**TRECHO SELECIONADO**
========================================

Quando Like a Virgin, em 1984, estourou em televisões e rádios de todo o mundo, a pergunta que se fazia era: quem é Madonna?
A figura de nome estranho desafiava o status quo da sociedade americana, com trejeitos exagerados e trapos a que chamava novo estilo de se vestir.
Madonna entrou em cena provocando como nenhum outro artista ousou fazer.
A lista de atrevimentos — já nos primeiros anos de carreira — foi longa: seios de fora, cruzes em chamas, santo negro, criança que assiste a uma stripper, mulher interessada apenas em dinheiro, namorada que usa coleira, gravidez na adolescência, simulação de masturbação em público, e tantas outras ousadias simbólicas.
Madonna vestiu-se como homem, vestiu-se como prostituta, sobretudo vestiu-se como mulher, não abrindo mão de nenhum arquétipo que considerou fazer parte desse enigmático gênero.

========================================

**DADOS APRESENTADOS**
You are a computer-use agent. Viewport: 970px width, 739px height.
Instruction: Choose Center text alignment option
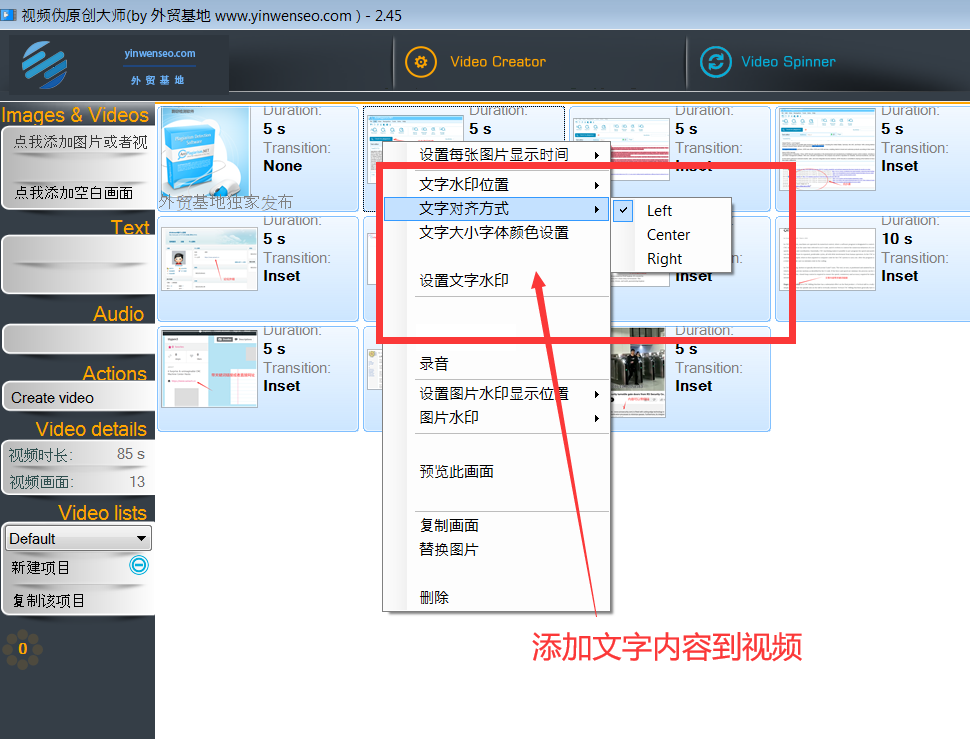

========================================

**TAREFAS E EXERCÍCIOS**
1. Segundo o trecho sobre Madonna, em que ano Like a Virgin estourou em televisões e rádios de todo o mundo?
2. Transcreva fielmente o trecho sobre Madonna, de "Quando Like a" até "de se vestir.".
As linhas apresentadas provêm de outra fonte.

**SOLUÇÕES PROPOSTAS**
1. Em 1984.

2.
Quando Like a Virgin, em 1984, estourou em televisões e rádios de todo o mundo, a pergunta que se fazia era: quem é Madonna?
A figura de nome estranho desafiava o status quo da sociedade americana, com trejeitos exagerados e trapos a que chamava novo estilo de se vestir.